Zambia, in southeastern Africa, is a large, sparsely populated country, with 46 percent of its population under the age of 15. Rural poverty and unemployment are significant problems. The nation faces several challenges, including more than 1.2 million people living with HIV and 380,000 children 17 and younger who were orphaned by AIDS. The Zambian economy grew gradually over the past decade, but in the past two years, low copper prices and poor harvests related to El Niño weather patterns have negatively impacted the economy.
ChildFund has served children in Zambia since 1983.
In Zambia, Youth Work to Fill Nursing Shortage
ChildFund’s program to train more nurses in Zambia will graduate its first class of students next year, helping ease a major shortage of health care workers.
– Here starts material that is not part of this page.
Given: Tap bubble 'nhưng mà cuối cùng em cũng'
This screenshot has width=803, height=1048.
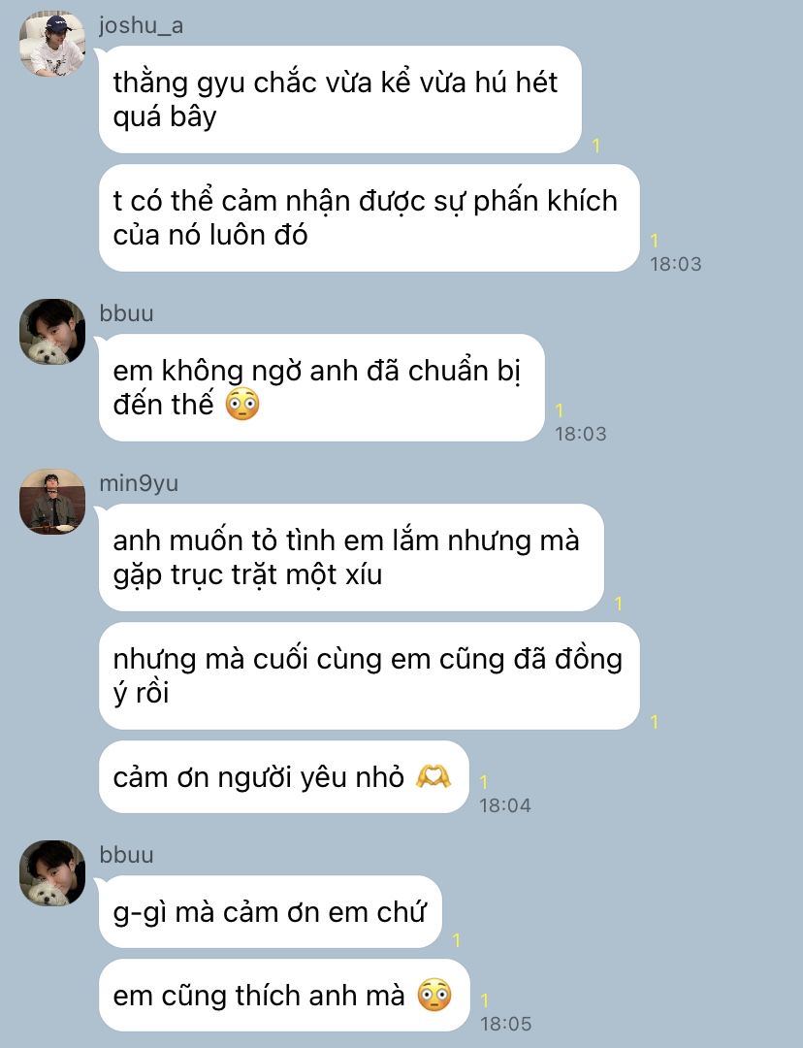Looking at the screenshot, I should tap(369, 675).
ChildFund President & CEO Anne Lynam Goddard recently visited students in the Zambia Nurse and Life Skills Training project, which has put standardized nursing curriculum online, so students can work on computers and tablets. They’re still required to attend certain classes and workshops in person for technical topics, lab work and hospital rounds.
Aside from helping unemployed youth train for jobs as registered nurses, the program also addresses a severe lack of nurses across the country. The MasterCard Foundation has provided $7.6 million in funding for the program, which ChildFund is implementing with Amref Health Africa, the General Nursing Council and the Ministry of Health, in a partnership started in 2012. This group will continue working together through 2018, and then the Ministry of Health will be responsible for running this project.
The program includes education in decision-making, conflict resolution and other skills that will help students find and retain jobs after graduation.
Next year, the first cohort of students will graduate, and because of health care employee shortages nationwide, they all expect to find employment within the Ministry of Health. The program’s goal is to train 2,000 new nurses.